■ What the exercise asks
Take the line containing "Räknevåg Kern CPB 15kg/0,2g (245, 1605)" and every line after it to the end of the data, and write them out exactly as they appear.

■ Input material
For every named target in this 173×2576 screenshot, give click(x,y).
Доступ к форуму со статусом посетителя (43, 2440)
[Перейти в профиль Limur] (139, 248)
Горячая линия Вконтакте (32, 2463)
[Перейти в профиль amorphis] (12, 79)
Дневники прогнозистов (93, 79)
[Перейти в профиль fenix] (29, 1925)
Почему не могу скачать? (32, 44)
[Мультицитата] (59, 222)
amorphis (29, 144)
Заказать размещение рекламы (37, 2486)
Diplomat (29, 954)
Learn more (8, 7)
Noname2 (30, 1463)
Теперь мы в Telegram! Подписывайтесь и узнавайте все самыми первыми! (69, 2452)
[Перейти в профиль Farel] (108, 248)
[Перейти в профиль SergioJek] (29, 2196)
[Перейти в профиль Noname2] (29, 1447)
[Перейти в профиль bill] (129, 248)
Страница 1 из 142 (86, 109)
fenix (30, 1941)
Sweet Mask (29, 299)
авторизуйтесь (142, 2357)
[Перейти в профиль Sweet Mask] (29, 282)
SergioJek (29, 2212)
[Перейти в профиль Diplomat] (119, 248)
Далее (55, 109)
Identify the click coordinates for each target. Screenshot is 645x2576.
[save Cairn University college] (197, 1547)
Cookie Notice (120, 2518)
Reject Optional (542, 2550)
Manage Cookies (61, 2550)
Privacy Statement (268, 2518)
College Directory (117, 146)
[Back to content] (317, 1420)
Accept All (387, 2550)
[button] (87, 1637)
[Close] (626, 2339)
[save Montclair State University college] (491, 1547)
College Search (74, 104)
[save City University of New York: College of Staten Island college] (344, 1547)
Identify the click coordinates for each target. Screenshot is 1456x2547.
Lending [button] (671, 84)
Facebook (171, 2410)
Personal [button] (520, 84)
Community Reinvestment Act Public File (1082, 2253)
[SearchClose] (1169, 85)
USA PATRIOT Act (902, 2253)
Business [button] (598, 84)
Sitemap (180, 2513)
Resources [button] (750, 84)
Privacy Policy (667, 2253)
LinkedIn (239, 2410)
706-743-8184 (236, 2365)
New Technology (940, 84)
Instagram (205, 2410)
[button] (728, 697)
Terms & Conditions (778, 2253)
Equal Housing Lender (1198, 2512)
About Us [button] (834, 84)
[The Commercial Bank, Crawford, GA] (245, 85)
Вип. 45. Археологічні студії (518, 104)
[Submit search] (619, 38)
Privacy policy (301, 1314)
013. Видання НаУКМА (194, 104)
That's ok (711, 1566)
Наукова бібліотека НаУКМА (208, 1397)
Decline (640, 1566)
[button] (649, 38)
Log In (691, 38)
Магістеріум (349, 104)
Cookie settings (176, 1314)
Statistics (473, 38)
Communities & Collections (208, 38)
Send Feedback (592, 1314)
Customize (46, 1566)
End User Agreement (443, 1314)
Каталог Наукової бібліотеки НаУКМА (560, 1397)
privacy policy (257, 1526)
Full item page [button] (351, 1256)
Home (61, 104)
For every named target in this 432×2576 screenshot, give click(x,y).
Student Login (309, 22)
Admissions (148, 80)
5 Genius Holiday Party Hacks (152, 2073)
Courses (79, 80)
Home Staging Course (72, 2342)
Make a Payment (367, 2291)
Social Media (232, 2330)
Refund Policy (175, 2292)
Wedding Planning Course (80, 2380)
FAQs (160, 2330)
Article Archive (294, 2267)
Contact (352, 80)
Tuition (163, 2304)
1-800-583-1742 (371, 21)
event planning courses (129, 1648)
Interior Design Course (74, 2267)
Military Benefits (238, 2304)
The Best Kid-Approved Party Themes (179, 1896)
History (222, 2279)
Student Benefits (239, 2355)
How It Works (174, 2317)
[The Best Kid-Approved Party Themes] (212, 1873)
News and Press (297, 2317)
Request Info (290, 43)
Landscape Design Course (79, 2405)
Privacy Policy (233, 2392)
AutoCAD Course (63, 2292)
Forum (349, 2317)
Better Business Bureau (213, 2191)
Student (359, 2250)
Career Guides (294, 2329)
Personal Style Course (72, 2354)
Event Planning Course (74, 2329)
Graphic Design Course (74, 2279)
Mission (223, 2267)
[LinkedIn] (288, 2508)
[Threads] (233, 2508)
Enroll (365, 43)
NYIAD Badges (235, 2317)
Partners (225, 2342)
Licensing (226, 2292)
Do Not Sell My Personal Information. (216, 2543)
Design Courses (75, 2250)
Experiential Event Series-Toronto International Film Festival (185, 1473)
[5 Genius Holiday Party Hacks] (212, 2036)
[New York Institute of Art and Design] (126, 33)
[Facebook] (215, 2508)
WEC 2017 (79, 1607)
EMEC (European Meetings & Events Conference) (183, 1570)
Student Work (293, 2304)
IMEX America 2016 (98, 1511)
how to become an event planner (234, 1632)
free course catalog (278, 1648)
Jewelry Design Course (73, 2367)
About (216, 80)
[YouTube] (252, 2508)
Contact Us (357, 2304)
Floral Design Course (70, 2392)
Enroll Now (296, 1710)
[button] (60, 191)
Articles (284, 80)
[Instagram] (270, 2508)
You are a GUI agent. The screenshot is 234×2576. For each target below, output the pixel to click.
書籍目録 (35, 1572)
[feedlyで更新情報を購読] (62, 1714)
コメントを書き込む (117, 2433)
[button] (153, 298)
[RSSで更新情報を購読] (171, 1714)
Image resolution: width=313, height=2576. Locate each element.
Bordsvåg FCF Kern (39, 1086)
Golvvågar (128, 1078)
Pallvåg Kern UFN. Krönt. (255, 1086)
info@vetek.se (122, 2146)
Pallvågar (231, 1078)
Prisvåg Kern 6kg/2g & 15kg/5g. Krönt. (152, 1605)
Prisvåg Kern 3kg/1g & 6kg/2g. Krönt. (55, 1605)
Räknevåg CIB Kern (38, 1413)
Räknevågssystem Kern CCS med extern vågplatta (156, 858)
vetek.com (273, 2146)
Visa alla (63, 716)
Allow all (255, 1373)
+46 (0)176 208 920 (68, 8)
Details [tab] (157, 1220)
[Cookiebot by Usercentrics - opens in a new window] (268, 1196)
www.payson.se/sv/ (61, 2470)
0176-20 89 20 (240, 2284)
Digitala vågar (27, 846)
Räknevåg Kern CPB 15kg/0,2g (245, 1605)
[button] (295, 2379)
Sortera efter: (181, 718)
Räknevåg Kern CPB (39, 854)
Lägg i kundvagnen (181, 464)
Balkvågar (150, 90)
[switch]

■ Result of this exercise
Räknevåg Kern CPB 15kg/0,2g (245, 1605)
[button] (295, 2379)
Sortera efter: (181, 718)
Räknevåg Kern CPB (39, 854)
Lägg i kundvagnen (181, 464)
Balkvågar (150, 90)
[switch]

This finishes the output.